This site is intended for health professionals only


Government confirms changes to NHS pension to allow more retirement flexibility

by Eliza Parr
9 March 2023

Share this article

The Government will change the NHS Pension Scheme to make it easier for GPs to partially retire, as well as remove the 16-hour-a-week rule for returning doctors.

Changes will also grant access to the NHS Pension Scheme for PCN staff, since these organisations do not qualify as organisations in the same way as NHS trusts or single GP practices. 

Following ‘broadly supportive’ responses to a recent eight-week consultation, the Department of Health and Social Care (DHSC) confirmed that the proposed changes will go ahead, with some starting from April this year. 

The changes include: 

  • Introducing pensionable re-employment meaning members can return to work and build further pension benefit
  • Allowing partial retirement 
  • Removing limits on hours recently retired staff can work on return 
  • Allowing staff working in PCNs to access the scheme
  • Changing the revaluation rate for accrued benefits to ensure the £40,000 annual allowance operates as intended and high inflation does not create larger tax charges for senior clinicians on pension earned this year.

From October this year, members will be able to partially retire, meaning they can claim up to 100% of their benefits (under the 1995 pension regulations) while continuing to work and accrue further pension (under the 2015 regulations). 

For GPs, this means that on reaching minimum pension age, which is currently 55, they will become eligible but a 10% reduction in commitment is required. 

DHSC’s consultation document laying out the proposals said: ‘For those impacted by pension tax, this proposal would also allow them to manage their tax position by partially retiring and remaining in work, rather than opting out of the NHS Pension Scheme or leaving the NHS completely.’

The BMA criticised the outcome of the consultation, saying that while changes offering more flexibility for retirement are ‘helpful’, overall the changes ‘do nothing for the majority of the workforce that is impacted by pension taxation’, according to pensions committee chair, Dr Vishal Sharma. 

He said: ‘The partial retirement option and greater flexibility for recently retired doctors returning to the workforce have potential benefits and in particular will standardise retire and return arrangements – something the BMA has lobbied for. 

‘However, the decision to delay this solution to October 2023 means it will simply be too late to prevent thousand of doctors retiring before the end of the tax year. 

‘For those who do take partial retirement, the requirement to take a 10% pay cut will lead doctors to reduce their hours at a time when the NHS needs to maximise its capacity to clear huge waiting lists.’

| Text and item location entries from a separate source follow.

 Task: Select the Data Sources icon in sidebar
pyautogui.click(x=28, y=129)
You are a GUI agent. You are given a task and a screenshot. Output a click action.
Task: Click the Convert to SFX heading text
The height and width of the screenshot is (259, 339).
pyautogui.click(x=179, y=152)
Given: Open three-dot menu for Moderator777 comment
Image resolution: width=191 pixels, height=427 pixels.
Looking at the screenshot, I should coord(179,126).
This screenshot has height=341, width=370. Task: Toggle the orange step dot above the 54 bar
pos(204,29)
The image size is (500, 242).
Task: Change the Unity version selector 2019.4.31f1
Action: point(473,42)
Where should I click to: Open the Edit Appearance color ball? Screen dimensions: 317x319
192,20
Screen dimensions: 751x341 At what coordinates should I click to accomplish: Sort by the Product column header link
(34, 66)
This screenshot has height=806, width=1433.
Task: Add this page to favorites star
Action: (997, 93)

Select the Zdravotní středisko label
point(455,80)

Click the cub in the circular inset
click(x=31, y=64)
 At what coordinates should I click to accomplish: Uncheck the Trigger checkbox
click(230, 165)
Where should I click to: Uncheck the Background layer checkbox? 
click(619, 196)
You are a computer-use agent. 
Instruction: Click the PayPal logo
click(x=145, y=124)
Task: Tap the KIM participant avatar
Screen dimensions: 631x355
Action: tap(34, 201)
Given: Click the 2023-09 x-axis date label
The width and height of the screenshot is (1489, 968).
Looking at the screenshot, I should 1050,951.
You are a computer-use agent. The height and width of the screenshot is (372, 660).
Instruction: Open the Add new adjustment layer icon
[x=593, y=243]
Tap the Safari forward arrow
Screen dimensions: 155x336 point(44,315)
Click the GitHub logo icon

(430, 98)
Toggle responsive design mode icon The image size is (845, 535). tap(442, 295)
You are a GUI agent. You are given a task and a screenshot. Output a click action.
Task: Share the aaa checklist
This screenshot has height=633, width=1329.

From April, DHSC will also completely remove the 16-hour rule, which meant members who take their pension benefits can only return to work for a maximum of 16 hours per week in their first month back. 

The proposals also sought to better cater to the changing primary care landscape by ensuring the PCN staff have permanent access to the pension scheme. 

Since PCNs are arranged differently to other NHS organisations, the scheme had difficulty ascertaining whether PCN staff are working directly under a qualifying contract.

As such, DHSC has developed eight scenarios for PCNs which ‘capture the most common ways in which PCNs can be organised to comply with the scheme administration’, and permanent access will be granted for those PCNs which meet one of the scenarios. 

Alec Collie, head of medical at the Wesleyan Group, the specialist financial services mutual for doctors, said: ‘These measures will make it easier for more experienced professionals to return to the NHS without impacting their pension benefits as severely. They also go some way to help reduce the risk that rapid rises in inflation result in significant numbers of annual allowance breaches.’

However, he added that the response has not addressed ‘fundamental problems’ caused by the lifetime allowance and annual allowance limits.

‘The upcoming budget will be an opportunity for the Chancellor to show how serious he is about tackling our NHS pension tax crisis by increasing the limits on both of these.’

DHSC’s consultation ran from 5 December 2022 to 30 Jan 2023 and received 3,386 responses from individuals and organisations including the BMA and the Association of Independent Specialist Medical Accountants (AISMA).